### [Exercise aim]
Instruction for the entries that follow: retype exactly the lines from the line with "Task: Click the" to the line with "The image size is (1456, 837).", both included, and omit all others.

### [Material for this exercise]
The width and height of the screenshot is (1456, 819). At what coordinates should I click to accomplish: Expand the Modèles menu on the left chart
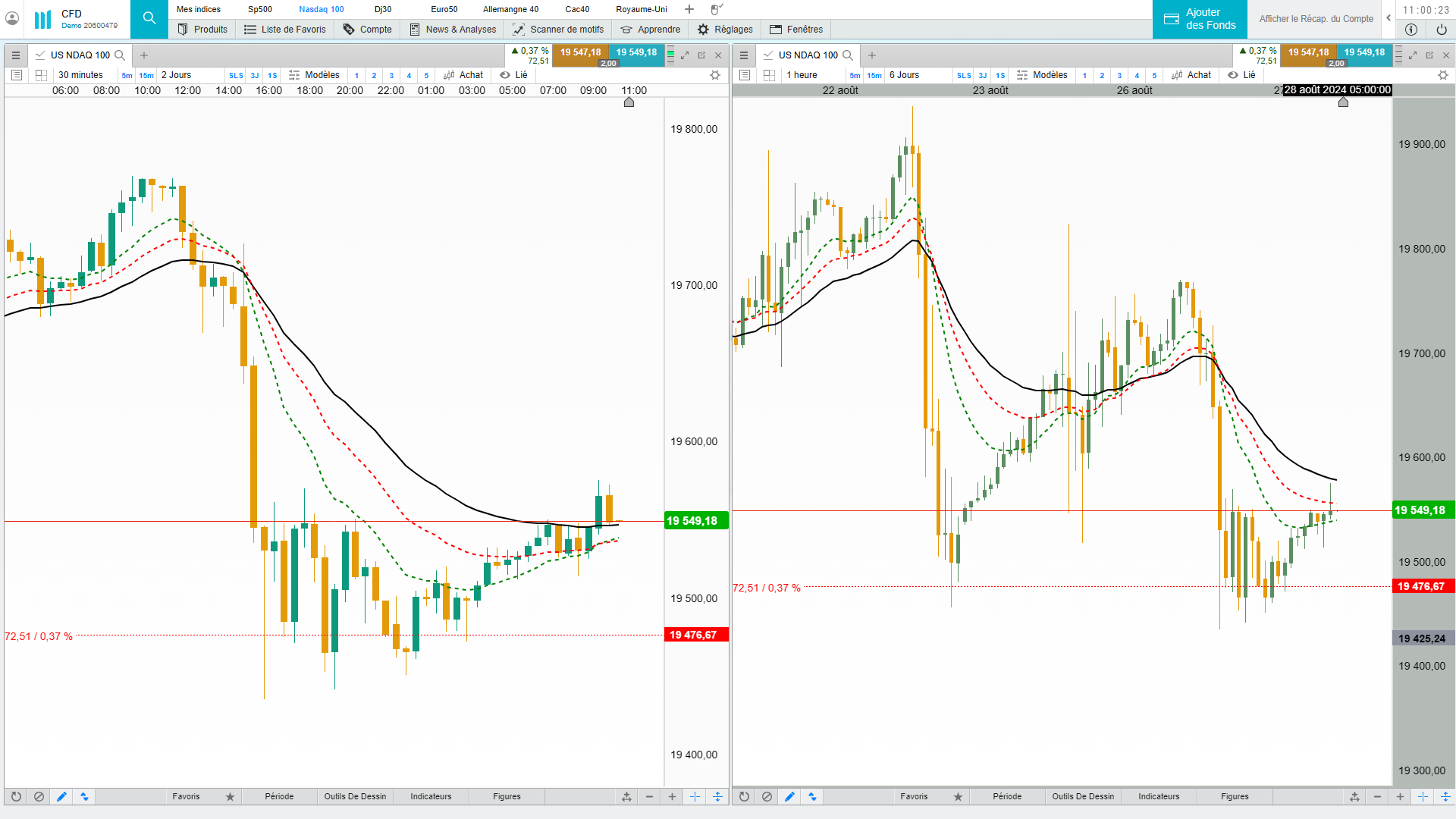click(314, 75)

--

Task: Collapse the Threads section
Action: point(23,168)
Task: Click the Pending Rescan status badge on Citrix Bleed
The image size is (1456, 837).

### [Output of the exercise]
Task: Click the Pending Rescan status badge on Citrix Bleed
The image size is (1456, 837).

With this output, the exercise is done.